When the media reported the details of these above-the-line expenses in the application early last year, it became impossible for the commission — almost any public commission — to recognize the costs as a legitimate consumer burden. A hot air balloon race? Body lotion? Sports tickets? Rock and symphony concert tickets? Country club dues? Expensive whisky? Personal financial advice? Overdue phone bills? They had to be kidding! But they weren’t.
The commission disallowed most of the recovery for stock options and incentive pay, but it did allow a few on the theory that some incentives for high performance by executives benefited the ratepayers in some way. We would have said none. Incentive pay is for raising shareholder value, not for improving service, and investors should pay it. The PSC reduced the calculation for the company’s return on equity — the compensation for shareholders — from the 11.25 percent requested by Entergy to 9.9 percent. Most of us would consider that a healthy return.
The reduced rate will take effect this month. But if you’re an Entergy customer, you should not go out and spend your savings on crystal or new frocks. When you get your bills, they will be higher, not lower. The news accounts did not make that clear.
Utility rates are complicated and consist of several tiers. While customers’ base monthly rate will go down slightly to reflect a reduction in the company’s systemwide income of $5.7 million, customers starting this month will have to subsidize Entergy customers in Louisiana, Texas and Mississippi because the utilities down there have higher production costs than the generating plants — nuclear and coal-fired — that were built in Arkansas in the last 35 years.
They burn a lot of natural gas to generate electricity south of us, and gas prices have gone through the roof.
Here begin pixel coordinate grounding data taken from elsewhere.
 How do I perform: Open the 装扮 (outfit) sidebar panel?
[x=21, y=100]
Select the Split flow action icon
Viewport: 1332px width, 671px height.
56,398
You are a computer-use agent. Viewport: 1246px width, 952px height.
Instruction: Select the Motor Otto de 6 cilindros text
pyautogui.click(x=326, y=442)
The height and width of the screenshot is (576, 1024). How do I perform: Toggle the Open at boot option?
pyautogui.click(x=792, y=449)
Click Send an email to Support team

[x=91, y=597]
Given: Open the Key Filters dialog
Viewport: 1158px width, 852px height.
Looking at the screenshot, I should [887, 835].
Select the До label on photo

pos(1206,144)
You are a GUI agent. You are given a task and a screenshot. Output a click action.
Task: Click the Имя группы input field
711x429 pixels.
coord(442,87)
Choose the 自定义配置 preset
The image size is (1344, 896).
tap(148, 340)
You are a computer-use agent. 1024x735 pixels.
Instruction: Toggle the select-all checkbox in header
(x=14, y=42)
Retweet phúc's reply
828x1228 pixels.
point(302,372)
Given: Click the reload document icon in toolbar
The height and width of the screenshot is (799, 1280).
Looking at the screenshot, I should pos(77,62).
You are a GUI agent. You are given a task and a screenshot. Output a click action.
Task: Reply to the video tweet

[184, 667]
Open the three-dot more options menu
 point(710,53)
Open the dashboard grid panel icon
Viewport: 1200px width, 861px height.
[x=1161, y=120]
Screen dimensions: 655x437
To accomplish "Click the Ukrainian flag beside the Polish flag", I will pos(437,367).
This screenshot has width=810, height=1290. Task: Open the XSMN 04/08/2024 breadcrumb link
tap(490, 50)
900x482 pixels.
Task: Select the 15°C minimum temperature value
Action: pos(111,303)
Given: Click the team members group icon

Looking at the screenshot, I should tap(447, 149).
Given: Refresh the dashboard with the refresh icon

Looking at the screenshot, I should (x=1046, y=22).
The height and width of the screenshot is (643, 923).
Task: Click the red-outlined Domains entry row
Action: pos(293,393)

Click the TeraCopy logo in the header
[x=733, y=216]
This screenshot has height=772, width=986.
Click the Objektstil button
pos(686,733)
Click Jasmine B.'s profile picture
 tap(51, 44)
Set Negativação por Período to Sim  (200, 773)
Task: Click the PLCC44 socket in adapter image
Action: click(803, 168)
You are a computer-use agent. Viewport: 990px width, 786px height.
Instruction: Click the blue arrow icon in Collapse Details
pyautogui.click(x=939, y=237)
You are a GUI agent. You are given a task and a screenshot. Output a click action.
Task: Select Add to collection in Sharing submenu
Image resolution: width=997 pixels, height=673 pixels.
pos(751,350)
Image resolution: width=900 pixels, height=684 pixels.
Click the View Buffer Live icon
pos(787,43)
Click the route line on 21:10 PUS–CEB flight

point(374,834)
So Louisiana asked the federal government to make Arkansas customers help them pay their bills. President Bush’s regulators agreed in 2005. That subsidy — roughly $250 million a year — starts this month. It will show up on your bills every month as an extra charge.
All that the commission could do in its rate order Friday was determine how the extra charge would be computed and divided among residential, industrial, commercial and wholesale customers. Arkansas has been providing a similar subsidy since the Grand Gulf case in the mid-1980s, where the regulators under President Ronald Reagan determined that Arkansas should help its neighbors bear the cost of building hugely expensive nuclear plants.
Two years ago, Louisiana argued and the feds agreed that the total production costs should be roughly equalized among Entergy customers in the four states.
Arkansas would have to pay if its production costs were more than 11 percent below the others. It now is because of the high gas costs in Louisiana and the sharply lower annual depreciation cost of Arkansas’ aging nuclear and coal plants.
The PSC somewhat lamely explained Friday that it was doing its best for Arkansas by appealing the Bush administration order to the federal appellate court in Washington. It promised that if it lost it would appeal to the U. S. Supreme Court. Should it ever win, you will get a refund of your monthly subsidies to people and industries on the Gulf coast. Don’t start spending that either.